(Extracted records)

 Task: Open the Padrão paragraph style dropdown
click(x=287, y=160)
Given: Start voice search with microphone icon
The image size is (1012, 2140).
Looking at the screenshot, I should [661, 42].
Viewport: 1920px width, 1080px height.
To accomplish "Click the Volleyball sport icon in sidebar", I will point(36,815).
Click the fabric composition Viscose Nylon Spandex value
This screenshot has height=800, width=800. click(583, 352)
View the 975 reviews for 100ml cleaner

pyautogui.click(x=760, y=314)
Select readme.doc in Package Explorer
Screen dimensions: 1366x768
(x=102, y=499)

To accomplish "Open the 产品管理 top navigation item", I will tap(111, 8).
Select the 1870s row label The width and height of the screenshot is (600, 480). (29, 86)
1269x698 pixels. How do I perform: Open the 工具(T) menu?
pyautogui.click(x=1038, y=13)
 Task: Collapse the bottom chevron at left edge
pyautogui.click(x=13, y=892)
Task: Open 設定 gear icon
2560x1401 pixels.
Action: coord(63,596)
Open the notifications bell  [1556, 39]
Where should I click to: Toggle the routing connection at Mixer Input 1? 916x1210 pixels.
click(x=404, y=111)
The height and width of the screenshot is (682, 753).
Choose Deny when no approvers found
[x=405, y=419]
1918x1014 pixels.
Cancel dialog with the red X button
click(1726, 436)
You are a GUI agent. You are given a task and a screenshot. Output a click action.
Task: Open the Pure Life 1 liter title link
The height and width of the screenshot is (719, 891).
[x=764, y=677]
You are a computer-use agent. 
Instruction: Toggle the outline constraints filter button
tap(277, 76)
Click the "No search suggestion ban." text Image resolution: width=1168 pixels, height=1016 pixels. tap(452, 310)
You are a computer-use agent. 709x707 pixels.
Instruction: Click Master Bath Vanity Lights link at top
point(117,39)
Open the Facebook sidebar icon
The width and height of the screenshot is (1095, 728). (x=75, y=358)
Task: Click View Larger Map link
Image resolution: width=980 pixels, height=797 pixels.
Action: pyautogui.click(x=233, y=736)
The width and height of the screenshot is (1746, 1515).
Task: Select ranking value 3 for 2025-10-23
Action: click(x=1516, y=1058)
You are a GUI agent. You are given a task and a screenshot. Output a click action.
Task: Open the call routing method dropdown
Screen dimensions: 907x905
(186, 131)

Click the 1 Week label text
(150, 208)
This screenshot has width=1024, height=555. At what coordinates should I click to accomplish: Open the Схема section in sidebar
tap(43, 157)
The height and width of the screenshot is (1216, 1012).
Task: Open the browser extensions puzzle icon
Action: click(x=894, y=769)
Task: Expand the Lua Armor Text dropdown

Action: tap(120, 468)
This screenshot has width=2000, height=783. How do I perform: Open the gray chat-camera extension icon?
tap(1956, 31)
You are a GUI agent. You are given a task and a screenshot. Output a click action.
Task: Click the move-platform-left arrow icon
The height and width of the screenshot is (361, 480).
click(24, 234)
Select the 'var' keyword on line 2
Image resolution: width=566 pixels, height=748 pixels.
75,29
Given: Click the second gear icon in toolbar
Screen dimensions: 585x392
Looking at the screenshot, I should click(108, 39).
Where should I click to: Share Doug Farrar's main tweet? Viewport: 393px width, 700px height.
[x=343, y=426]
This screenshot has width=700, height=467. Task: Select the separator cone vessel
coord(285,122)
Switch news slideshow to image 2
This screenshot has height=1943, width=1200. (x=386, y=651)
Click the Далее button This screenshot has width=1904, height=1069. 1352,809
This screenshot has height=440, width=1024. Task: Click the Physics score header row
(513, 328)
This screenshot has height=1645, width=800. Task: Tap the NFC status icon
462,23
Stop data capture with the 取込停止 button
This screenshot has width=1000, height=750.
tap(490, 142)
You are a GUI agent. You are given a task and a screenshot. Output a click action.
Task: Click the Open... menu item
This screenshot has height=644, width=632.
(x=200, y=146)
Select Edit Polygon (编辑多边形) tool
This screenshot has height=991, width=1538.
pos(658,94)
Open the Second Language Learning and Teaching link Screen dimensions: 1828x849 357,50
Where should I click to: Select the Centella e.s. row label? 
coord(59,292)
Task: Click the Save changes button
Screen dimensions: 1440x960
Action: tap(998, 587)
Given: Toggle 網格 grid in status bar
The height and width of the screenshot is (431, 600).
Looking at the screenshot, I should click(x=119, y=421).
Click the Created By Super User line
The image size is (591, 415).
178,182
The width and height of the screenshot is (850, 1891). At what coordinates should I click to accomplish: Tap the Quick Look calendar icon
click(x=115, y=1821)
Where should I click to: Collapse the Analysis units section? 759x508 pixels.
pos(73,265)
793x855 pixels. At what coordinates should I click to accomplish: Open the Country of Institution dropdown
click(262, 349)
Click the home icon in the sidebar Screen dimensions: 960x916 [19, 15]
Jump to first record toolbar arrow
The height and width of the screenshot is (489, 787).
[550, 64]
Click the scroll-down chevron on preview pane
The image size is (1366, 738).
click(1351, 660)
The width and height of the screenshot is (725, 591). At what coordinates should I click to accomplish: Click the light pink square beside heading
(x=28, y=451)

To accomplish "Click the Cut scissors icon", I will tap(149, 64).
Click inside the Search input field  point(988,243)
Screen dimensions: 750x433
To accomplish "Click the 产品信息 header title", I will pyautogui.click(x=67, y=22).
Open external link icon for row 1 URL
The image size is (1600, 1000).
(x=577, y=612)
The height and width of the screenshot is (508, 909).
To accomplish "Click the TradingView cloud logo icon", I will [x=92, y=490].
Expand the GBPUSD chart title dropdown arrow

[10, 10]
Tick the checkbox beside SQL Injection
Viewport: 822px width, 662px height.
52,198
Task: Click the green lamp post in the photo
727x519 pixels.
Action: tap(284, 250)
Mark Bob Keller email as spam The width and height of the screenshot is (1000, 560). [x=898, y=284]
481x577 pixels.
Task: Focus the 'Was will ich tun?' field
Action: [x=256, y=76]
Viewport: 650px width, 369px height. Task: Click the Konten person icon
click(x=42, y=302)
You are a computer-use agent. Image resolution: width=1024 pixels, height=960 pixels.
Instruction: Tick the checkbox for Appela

● WORK REQUIRED: Copy every line above exactly.

● YOUR SOLUTION:
 Task: Open the Padrão paragraph style dropdown
click(x=287, y=160)
Given: Start voice search with microphone icon
The image size is (1012, 2140).
Looking at the screenshot, I should [661, 42].
Viewport: 1920px width, 1080px height.
To accomplish "Click the Volleyball sport icon in sidebar", I will point(36,815).
Click the fabric composition Viscose Nylon Spandex value
This screenshot has height=800, width=800. click(583, 352)
View the 975 reviews for 100ml cleaner

pyautogui.click(x=760, y=314)
Select readme.doc in Package Explorer
Screen dimensions: 1366x768
(x=102, y=499)

To accomplish "Open the 产品管理 top navigation item", I will tap(111, 8).
Select the 1870s row label The width and height of the screenshot is (600, 480). (29, 86)
1269x698 pixels. How do I perform: Open the 工具(T) menu?
pyautogui.click(x=1038, y=13)
 Task: Collapse the bottom chevron at left edge
pyautogui.click(x=13, y=892)
Task: Open 設定 gear icon
2560x1401 pixels.
Action: coord(63,596)
Open the notifications bell  [1556, 39]
Where should I click to: Toggle the routing connection at Mixer Input 1? 916x1210 pixels.
click(x=404, y=111)
The height and width of the screenshot is (682, 753).
Choose Deny when no approvers found
[x=405, y=419]
1918x1014 pixels.
Cancel dialog with the red X button
click(1726, 436)
You are a GUI agent. You are given a task and a screenshot. Output a click action.
Task: Open the Pure Life 1 liter title link
The height and width of the screenshot is (719, 891).
[x=764, y=677]
You are a computer-use agent. 
Instruction: Toggle the outline constraints filter button
tap(277, 76)
Click the "No search suggestion ban." text Image resolution: width=1168 pixels, height=1016 pixels. tap(452, 310)
You are a computer-use agent. 709x707 pixels.
Instruction: Click Master Bath Vanity Lights link at top
point(117,39)
Open the Facebook sidebar icon
The width and height of the screenshot is (1095, 728). (x=75, y=358)
Task: Click View Larger Map link
Image resolution: width=980 pixels, height=797 pixels.
Action: pyautogui.click(x=233, y=736)
The width and height of the screenshot is (1746, 1515).
Task: Select ranking value 3 for 2025-10-23
Action: click(x=1516, y=1058)
You are a GUI agent. You are given a task and a screenshot. Output a click action.
Task: Open the call routing method dropdown
Screen dimensions: 907x905
(186, 131)

Click the 1 Week label text
(150, 208)
This screenshot has width=1024, height=555. At what coordinates should I click to accomplish: Open the Схема section in sidebar
tap(43, 157)
The height and width of the screenshot is (1216, 1012).
Task: Open the browser extensions puzzle icon
Action: click(x=894, y=769)
Task: Expand the Lua Armor Text dropdown

Action: tap(120, 468)
This screenshot has width=2000, height=783. How do I perform: Open the gray chat-camera extension icon?
tap(1956, 31)
You are a GUI agent. You are given a task and a screenshot. Output a click action.
Task: Click the move-platform-left arrow icon
The height and width of the screenshot is (361, 480).
click(24, 234)
Select the 'var' keyword on line 2
Image resolution: width=566 pixels, height=748 pixels.
75,29
Given: Click the second gear icon in toolbar
Screen dimensions: 585x392
Looking at the screenshot, I should click(108, 39).
Where should I click to: Share Doug Farrar's main tweet? Viewport: 393px width, 700px height.
[x=343, y=426]
This screenshot has width=700, height=467. Task: Select the separator cone vessel
coord(285,122)
Switch news slideshow to image 2
This screenshot has height=1943, width=1200. (x=386, y=651)
Click the Далее button This screenshot has width=1904, height=1069. 1352,809
This screenshot has height=440, width=1024. Task: Click the Physics score header row
(513, 328)
This screenshot has height=1645, width=800. Task: Tap the NFC status icon
462,23
Stop data capture with the 取込停止 button
This screenshot has width=1000, height=750.
tap(490, 142)
You are a GUI agent. You are given a task and a screenshot. Output a click action.
Task: Click the Open... menu item
This screenshot has height=644, width=632.
(x=200, y=146)
Select Edit Polygon (编辑多边形) tool
This screenshot has height=991, width=1538.
pos(658,94)
Open the Second Language Learning and Teaching link Screen dimensions: 1828x849 357,50
Where should I click to: Select the Centella e.s. row label? 
coord(59,292)
Task: Click the Save changes button
Screen dimensions: 1440x960
Action: tap(998, 587)
Given: Toggle 網格 grid in status bar
The height and width of the screenshot is (431, 600).
Looking at the screenshot, I should click(x=119, y=421).
Click the Created By Super User line
The image size is (591, 415).
178,182
The width and height of the screenshot is (850, 1891). At what coordinates should I click to accomplish: Tap the Quick Look calendar icon
click(x=115, y=1821)
Where should I click to: Collapse the Analysis units section? 759x508 pixels.
pos(73,265)
793x855 pixels. At what coordinates should I click to accomplish: Open the Country of Institution dropdown
click(262, 349)
Click the home icon in the sidebar Screen dimensions: 960x916 [19, 15]
Jump to first record toolbar arrow
The height and width of the screenshot is (489, 787).
[550, 64]
Click the scroll-down chevron on preview pane
The image size is (1366, 738).
click(1351, 660)
The width and height of the screenshot is (725, 591). At what coordinates should I click to accomplish: Click the light pink square beside heading
(x=28, y=451)

To accomplish "Click the Cut scissors icon", I will tap(149, 64).
Click inside the Search input field  point(988,243)
Screen dimensions: 750x433
To accomplish "Click the 产品信息 header title", I will pyautogui.click(x=67, y=22).
Open external link icon for row 1 URL
The image size is (1600, 1000).
(x=577, y=612)
The height and width of the screenshot is (508, 909).
To accomplish "Click the TradingView cloud logo icon", I will [x=92, y=490].
Expand the GBPUSD chart title dropdown arrow

[10, 10]
Tick the checkbox beside SQL Injection
Viewport: 822px width, 662px height.
52,198
Task: Click the green lamp post in the photo
727x519 pixels.
Action: tap(284, 250)
Mark Bob Keller email as spam The width and height of the screenshot is (1000, 560). [x=898, y=284]
481x577 pixels.
Task: Focus the 'Was will ich tun?' field
Action: [x=256, y=76]
Viewport: 650px width, 369px height. Task: Click the Konten person icon
click(x=42, y=302)
You are a computer-use agent. Image resolution: width=1024 pixels, height=960 pixels.
Instruction: Tick the checkbox for Appela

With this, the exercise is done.